Peut-être était-ce l’un des deux Palestiniens auxquels elle avait remis le C 4 qui s’était fait péter ? En tout cas, l’origine du C 4, lui, ne faisait aucun doute. Elle en avait été le transporteur. Elle n’était pas mécontente de favoriser le Hamas quand elle était en mission là-bas mais ne supportait pas d’entendre qu’elle aidait les Palestiniens au détriment de civils israéliens. C’était moche. Elle ne recommencerait plus.
Trombinoscope
Mai 2011, Benghazi, Libye
Dans son appartement grêlé par les fuites d’eau et la crasse, Hichad entend ses voisins s’adonner à une partie de baise épique et écoute les voix graves de la salle de réu. Les micros qu’il a planqués dans la multiprise fonctionnent à la perfection. Le son, clair, lui permet de ne plus rater une miette des conversations secrètes des visiteurs louches de l’ONG. Il n’y travaille pas aujourd’hui, samedi, il peut profiter de son absence pour les surveiller. Enfin est arrivée ce matin la confirmation des légendes des photos prises avec son sac à dos posé sur une chaise. Les deux individus qui ont tout particulièrement suscité sa curiosité ont fait l’objet d’une recherche rapide.

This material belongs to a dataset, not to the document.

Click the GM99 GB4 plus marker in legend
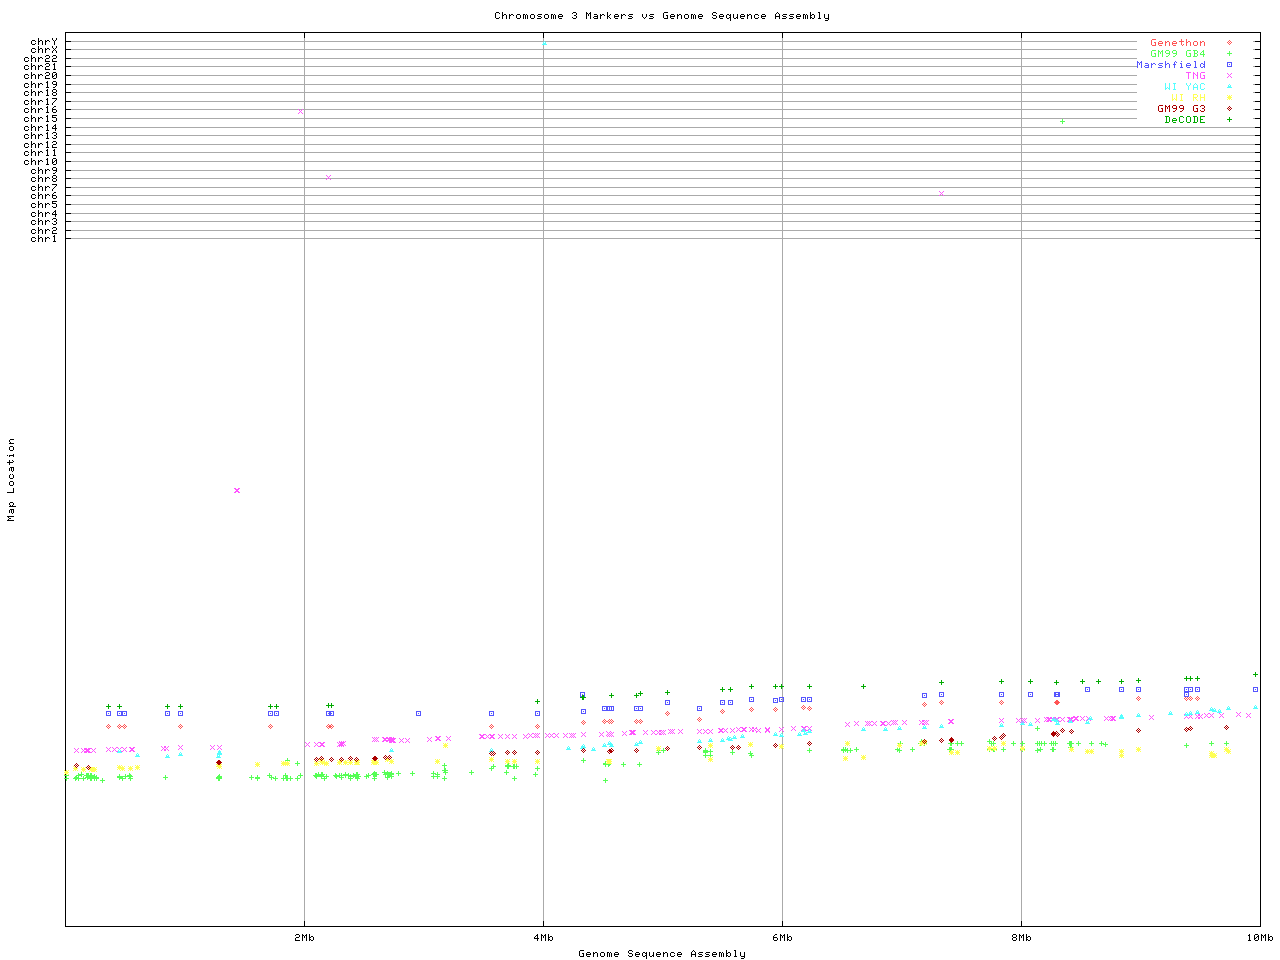click(1229, 54)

Sans avoir encore obtenu leurs noms, il a pu les localiser dans des mouvances islamistes précises. Celui avec un œil à moitié fermé et un nez pointu, c’est un proche d’Akmar Al-Marfa, membre important du CNT, lié aux Frères Musulmans, et frère d’un autre Al-Marfa, Ismaël, patron de la Katiba du 17 février, autant dire de la ville.